++++ INPUT MATERIAL
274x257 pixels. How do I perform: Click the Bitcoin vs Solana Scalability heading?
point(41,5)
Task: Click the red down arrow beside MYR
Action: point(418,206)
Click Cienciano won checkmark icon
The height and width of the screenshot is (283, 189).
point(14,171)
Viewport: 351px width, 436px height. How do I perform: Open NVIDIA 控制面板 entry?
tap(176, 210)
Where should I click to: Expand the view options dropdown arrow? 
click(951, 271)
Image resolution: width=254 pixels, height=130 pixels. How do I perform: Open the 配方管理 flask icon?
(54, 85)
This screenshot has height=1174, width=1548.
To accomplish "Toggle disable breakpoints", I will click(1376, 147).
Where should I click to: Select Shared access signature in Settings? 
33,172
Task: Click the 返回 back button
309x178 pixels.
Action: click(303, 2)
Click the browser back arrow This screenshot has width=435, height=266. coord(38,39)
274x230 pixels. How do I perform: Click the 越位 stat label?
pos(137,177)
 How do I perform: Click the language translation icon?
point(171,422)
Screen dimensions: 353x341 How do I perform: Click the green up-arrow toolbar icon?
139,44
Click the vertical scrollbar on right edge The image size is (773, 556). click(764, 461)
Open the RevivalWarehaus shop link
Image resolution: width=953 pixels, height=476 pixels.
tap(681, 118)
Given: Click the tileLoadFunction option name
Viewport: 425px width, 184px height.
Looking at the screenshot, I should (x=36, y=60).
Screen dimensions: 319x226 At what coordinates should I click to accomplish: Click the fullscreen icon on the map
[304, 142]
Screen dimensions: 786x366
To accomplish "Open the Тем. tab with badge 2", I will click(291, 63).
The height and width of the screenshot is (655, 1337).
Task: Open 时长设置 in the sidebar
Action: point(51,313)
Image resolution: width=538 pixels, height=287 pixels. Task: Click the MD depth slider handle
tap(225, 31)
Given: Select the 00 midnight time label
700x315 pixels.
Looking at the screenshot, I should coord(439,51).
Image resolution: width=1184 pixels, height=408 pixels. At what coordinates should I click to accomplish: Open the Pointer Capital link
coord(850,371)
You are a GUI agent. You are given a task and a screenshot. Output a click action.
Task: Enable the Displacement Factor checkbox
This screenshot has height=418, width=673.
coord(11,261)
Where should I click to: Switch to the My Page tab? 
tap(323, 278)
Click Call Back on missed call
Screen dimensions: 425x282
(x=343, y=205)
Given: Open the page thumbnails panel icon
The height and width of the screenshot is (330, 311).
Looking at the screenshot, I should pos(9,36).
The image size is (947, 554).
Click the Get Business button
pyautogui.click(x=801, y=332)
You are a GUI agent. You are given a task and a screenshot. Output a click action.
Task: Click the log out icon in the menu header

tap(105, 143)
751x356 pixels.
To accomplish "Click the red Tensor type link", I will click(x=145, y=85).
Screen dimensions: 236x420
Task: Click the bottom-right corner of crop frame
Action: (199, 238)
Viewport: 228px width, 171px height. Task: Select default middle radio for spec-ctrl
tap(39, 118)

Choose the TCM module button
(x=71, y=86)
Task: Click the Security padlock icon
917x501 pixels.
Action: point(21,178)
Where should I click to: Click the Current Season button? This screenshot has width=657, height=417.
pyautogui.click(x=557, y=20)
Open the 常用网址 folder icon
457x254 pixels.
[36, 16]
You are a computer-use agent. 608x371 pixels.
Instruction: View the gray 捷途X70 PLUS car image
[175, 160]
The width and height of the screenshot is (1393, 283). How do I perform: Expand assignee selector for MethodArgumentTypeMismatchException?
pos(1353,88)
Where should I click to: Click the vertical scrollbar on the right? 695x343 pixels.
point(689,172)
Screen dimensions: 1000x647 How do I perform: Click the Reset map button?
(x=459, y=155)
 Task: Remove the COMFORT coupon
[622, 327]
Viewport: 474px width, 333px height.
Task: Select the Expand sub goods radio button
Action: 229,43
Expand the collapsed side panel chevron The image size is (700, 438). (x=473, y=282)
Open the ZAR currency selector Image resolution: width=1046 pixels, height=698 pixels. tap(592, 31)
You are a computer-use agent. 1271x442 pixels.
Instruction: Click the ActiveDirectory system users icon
++++++++
**WHAT IS NEEDED:**
When a line of the material holds the string "panel", copy that line.

**EXERCISE SOLUTION:**
Given: Open the page thumbnails panel icon
Expand the collapsed side panel chevron The image size is (700, 438). (x=473, y=282)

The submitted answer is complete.